I laid my book aside and propped myself up on my elbows. I was almost too upset to read
The Motor Girls on Waters Blue
, which I had borrowed from Dr. Hamp’s library. The Motor Girls was a wonderful series of books. In each one, Cora Kimball and her friends drove off on different adventures in their automobiles. Cora Kimball also had an older brother named Jack who drove a red and yellow racing car that Cora called “giddy and gaudy.” I wished Johnny Clay had a car. I wished I had one too, just like Cora. We could drive far away from Sweet Fern and she would be sorry.
“Where can we go?” I said. I’d never been anywhere in my life except down to Hamlet’s Mill. I wasn’t sure what all was out there, but I knew I wanted to go see. Maybe there were other ways to get to the Opry, like the Wood Carver said.
Johnny Clay considered. He was even more fed up than me because he was almost fifteen and already thought of himself as a man. “We could just jump the train and see where it takes us. Beachard used to do it all the time. Hundreds of kids our age and younger are riding the rails from one state to another.”
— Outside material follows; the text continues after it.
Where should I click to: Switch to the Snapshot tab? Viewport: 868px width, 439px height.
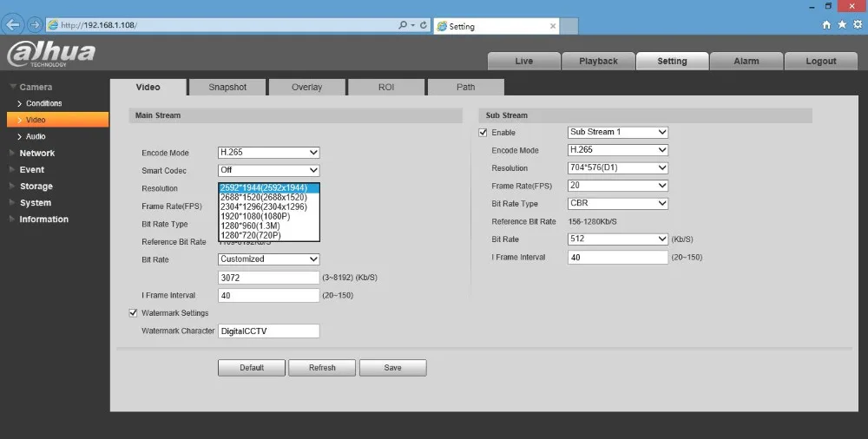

I liked the sound of jumping a train. It sounded wild and dangerous and in keeping with the wickedness I felt inside. I thought briefly of Jesus and how I’d pledged myself to him two years ago. Then I thought: Where was Jesus when I was shelling the corn and scrubbing the floors and parboiling the hog, all of which I did before supper? And where was he when I prayed for him to save my mama? And where was he when I asked for this one thing—just to let Sweet Fern say yes to the National Singing Convention? I was as sick of Jesus as I was of Sweet Fern.
The next morning, while Sweet Fern was on the back porch, giving the children a bath, I packed up my hatbox with all my treasures, including the little wooden singing girl, the money I was saving for Nashville, the emerald Daddy had given me, my Motor Girls book, and the dress I’d worn to the fair. I figured I could mail the book back to Dr. Hamp once I finished reading it. I slipped the mandolin strap across my chest, and then Johnny Clay and I said good-bye to Hunter Firth and went down to Deal’s and jumped a freight train.
Johnny Clay pulled himself up first, kicking open the door, and I ran beside him, on the ground, holding out my free hand. The train was going too fast, and I was scared to death of being left behind. “Johnny Clay!” I yelled and felt the train starting to outdistance me. The hatbox and the mandolin made it hard to run. Then I felt Johnny Clay’s hand lock with mine. He pulled me in, and my feet swung above the moving ground, and then I was sitting next to him with my hatbox in my lap.
It took me a minute to realize that the car wasn’t empty. There were three old men and seven or eight boys of various ages sitting back against the sides of the car, hands resting on knees or curled on their sides as they slept. Most of them looked dirty and tired, and I tried not to stare. I wondered if they were train robbers or bandits, just like the ones Granny had told me stories about, or if these were the kids Beach had spoke of to Johnny Clay, the ones riding the rails from one side of the country to the other.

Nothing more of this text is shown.